Even after the end of the military dictatorship in 1983, Cortiñas made it clear that their struggle was not over, continuing to call for action from democratically elected governments and later expressed disappointment in Raúl Alfonsín, the first president elected after the restoration of democracy.

“During the campaign, Alfonsín always promised that the archives would be opened, that we would have news, that something would be clarified,” Cortiñas said in an interview with an alternative media outlet. “The truth is, it hasn't happened yet; the archives have not been opened.”

In 1986, the Mothers of Plaza de Mayo disbanded due to internal divisions, with one camp pushing for a more combative agenda. This has led to clashes with other members, including Ms Cortiñas, over what demands they should make under a democratic government.

Mrs. Cortiñas became the leader of a branch known as the Founding Line of the Mothers of Plaza de Mayo.

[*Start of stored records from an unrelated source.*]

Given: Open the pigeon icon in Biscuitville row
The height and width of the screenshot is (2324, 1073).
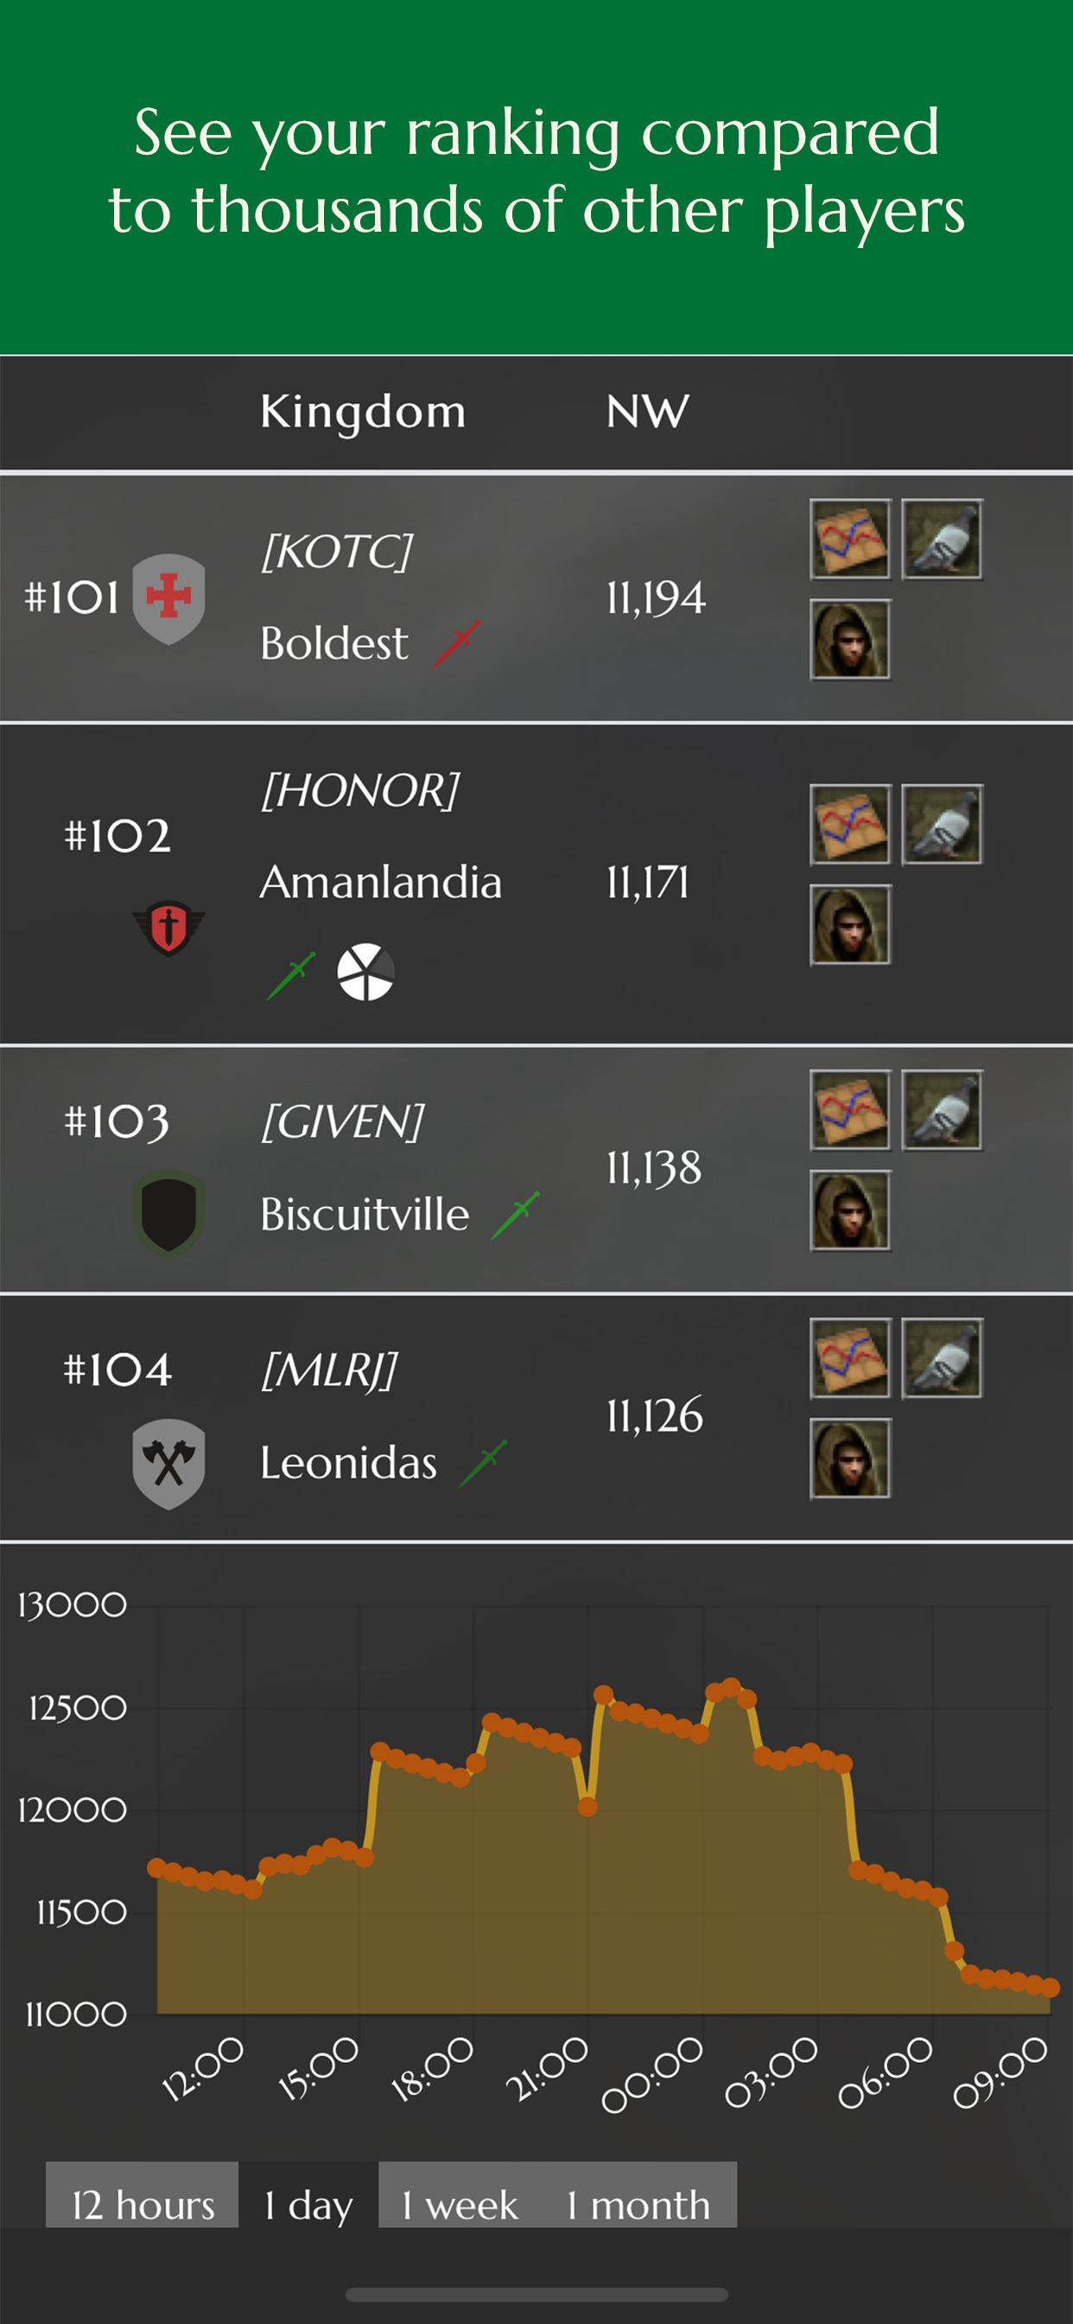Looking at the screenshot, I should 941,1111.
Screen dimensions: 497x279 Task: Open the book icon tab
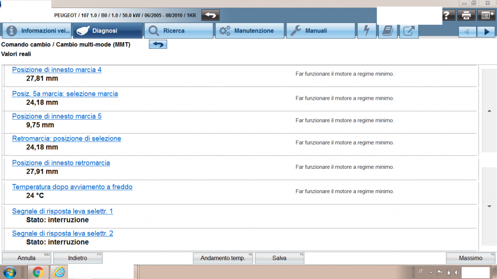[388, 31]
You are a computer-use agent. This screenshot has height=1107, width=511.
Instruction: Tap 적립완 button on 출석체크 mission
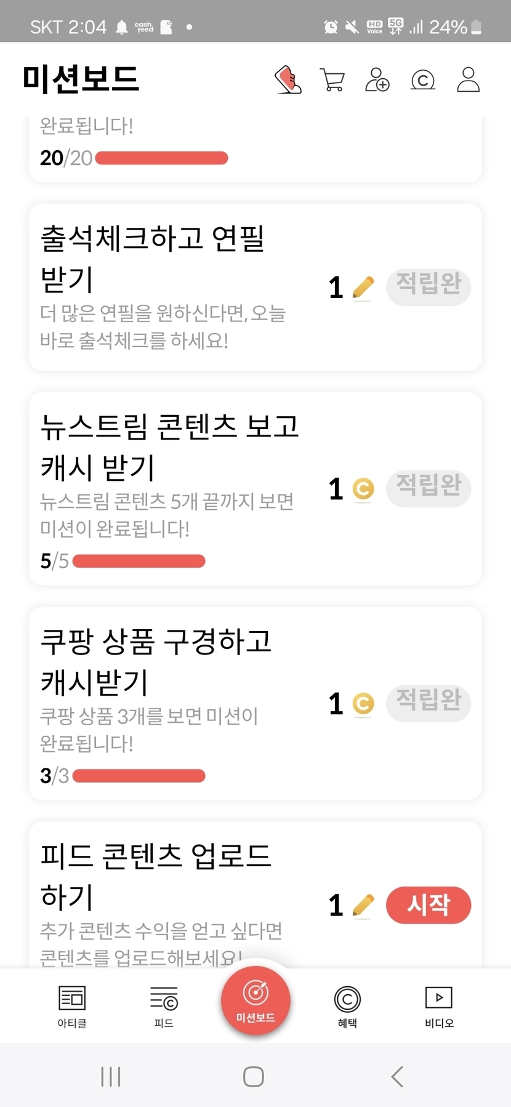tap(429, 286)

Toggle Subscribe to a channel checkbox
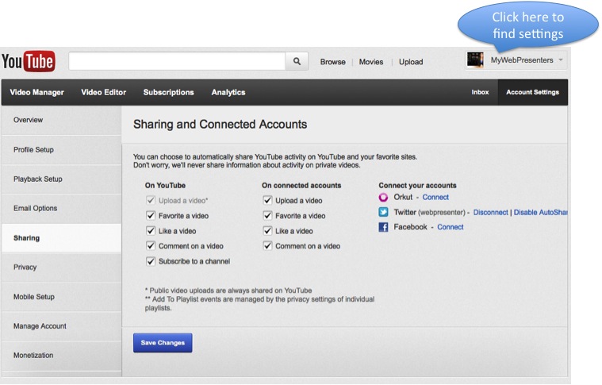click(151, 261)
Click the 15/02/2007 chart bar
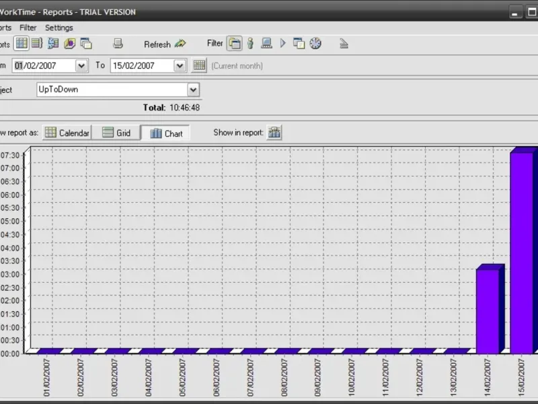 coord(522,253)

In the following years, he continued to participate in meetings in the Plaza de Mayo and also became a regular presence in other street demonstrations, emerging as an activist for numerous issues, including the legalization of abortion.

She was rarely seen without a white kerchief on her head, which was meant to symbolize the diapers their children had worn as newborns and made the group recognized throughout the world.

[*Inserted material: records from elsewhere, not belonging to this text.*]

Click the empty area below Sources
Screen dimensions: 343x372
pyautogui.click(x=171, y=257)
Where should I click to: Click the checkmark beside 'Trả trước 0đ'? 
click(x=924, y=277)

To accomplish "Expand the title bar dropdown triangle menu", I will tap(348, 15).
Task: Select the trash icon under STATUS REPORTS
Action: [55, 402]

“We stood up to a dictatorship and are still fighting – why should we stop now?” Ms. Cortiñas told the New York Times in 2017 during a demonstration against clemency for those found guilty of dictatorship-era crimes.

Nora Irma Morales was born on March 22, 1930 in Buenos Aires – the third of five daughters – to Mercedes Vincent and Manuel Morales, Catalan immigrants who met in Argentina. Mr Morales ran a printing shop from their home, while Mrs Vincent was a housewife who also worked as a seamstress.

Nora attended school until sixth grade, which at the time was the time when girls often stopped their formal education. At 19 she married Carlos Cortiñas and she continued to teach sewing and take on odd jobs as a seamstress. Mr. Cortiñas worked for the country's Ministry of Economy and died of cancer in June 1994 at the age of 71.

Mrs. Cortiñas leaves behind a sister, her youngest son, Damián Cortiñas, three grandchildren and four great-grandchildren.

Ms. Cortiñas returned to school later in life and studied social psychology, graduating in 1993, at age 63. She continued to teach at the University of Buenos Aires, one of several universities that granted her honorary degrees.

After Ms. Cortiñas' death was confirmed on Thursday evening, dozens of people gathered in the Plaza de Mayo in her honor.

“I want to change this unjust world,” Ms. Cortiñas wrote in the epilogue of a 2019 biography. “Every day, when I wake up, I feel the need to fight. I don't see it as an obligation but as a commitment.”

The post Nora Cortiñas, 94, founder of the Mothers of the “Disappeared” in Argentina, has died appeared first on Creative Format.